Undertow is the new embeddable web server written in Java. It has great HTTP2 support, it provides blocking and not blocking APIs based in Java NiO. And most importantly, the undertow is lightweight.
Replace the Tomcat dependency with Undertow
To use Undertow instead of tomcat, first, you need to exclude the spring-boot-starter-tomcat from spring-boot-starter-web. Then you should add the undertow starter as shown here.
<dependency> <groupId>org.springframework.boot</groupId> <artifactId>spring-boot-starter-web</artifactId> <exclusions> <exclusion> <groupId>org.springframework.boot</groupId> <artifactId>spring-boot-starter-tomcat</artifactId> </exclusion> </exclusions> </dependency> <dependency> <groupId>org.springframework.boot</groupId> <artifactId>spring-boot-starter-undertow</artifactId> </dependency>Code language: HTML, XML (xml)
Once the above change is complete, you can restart your server and see that the server is now Undertow.
If you configured any server.tomcat.* properties in your application config, then you may need to reconfigure them for the Undertow.
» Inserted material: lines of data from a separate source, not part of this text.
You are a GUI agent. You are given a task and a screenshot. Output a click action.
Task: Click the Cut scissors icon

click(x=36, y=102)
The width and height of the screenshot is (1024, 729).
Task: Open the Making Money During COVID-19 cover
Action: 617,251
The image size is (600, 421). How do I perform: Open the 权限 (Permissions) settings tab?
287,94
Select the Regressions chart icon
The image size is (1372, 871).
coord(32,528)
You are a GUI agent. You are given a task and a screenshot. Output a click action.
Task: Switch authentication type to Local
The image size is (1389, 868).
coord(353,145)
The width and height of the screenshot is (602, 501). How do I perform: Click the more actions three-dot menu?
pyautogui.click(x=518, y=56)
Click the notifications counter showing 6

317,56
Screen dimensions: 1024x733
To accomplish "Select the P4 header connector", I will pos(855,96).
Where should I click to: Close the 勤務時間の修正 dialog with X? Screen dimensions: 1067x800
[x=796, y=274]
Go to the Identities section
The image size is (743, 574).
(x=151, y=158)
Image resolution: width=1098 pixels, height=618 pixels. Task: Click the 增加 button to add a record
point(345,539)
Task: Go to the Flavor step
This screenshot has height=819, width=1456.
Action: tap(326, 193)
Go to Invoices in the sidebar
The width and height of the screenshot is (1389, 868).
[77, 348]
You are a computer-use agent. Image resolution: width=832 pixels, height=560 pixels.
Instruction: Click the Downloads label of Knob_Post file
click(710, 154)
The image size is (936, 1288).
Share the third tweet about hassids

Otherwise, you have completed replacing tomcat with Undertow in spring boot.
Points to note while switching to Undertow
The first and most important point to note about undertow is that you can’t use JSP with the Undertow. This is not necessarily a problem as most spring boot applications use template engines like thymeleaf or freemarker for their MVC setup.
Undertow is known to using “Direct Buffer” a concept introduced part of Java NiO. With direct buffers, undertow can allocate memory outside heap so that OS can perform IO operations quickly. But without proper JVM allocations, this might backfire if your machine doesn’t have enough RAM.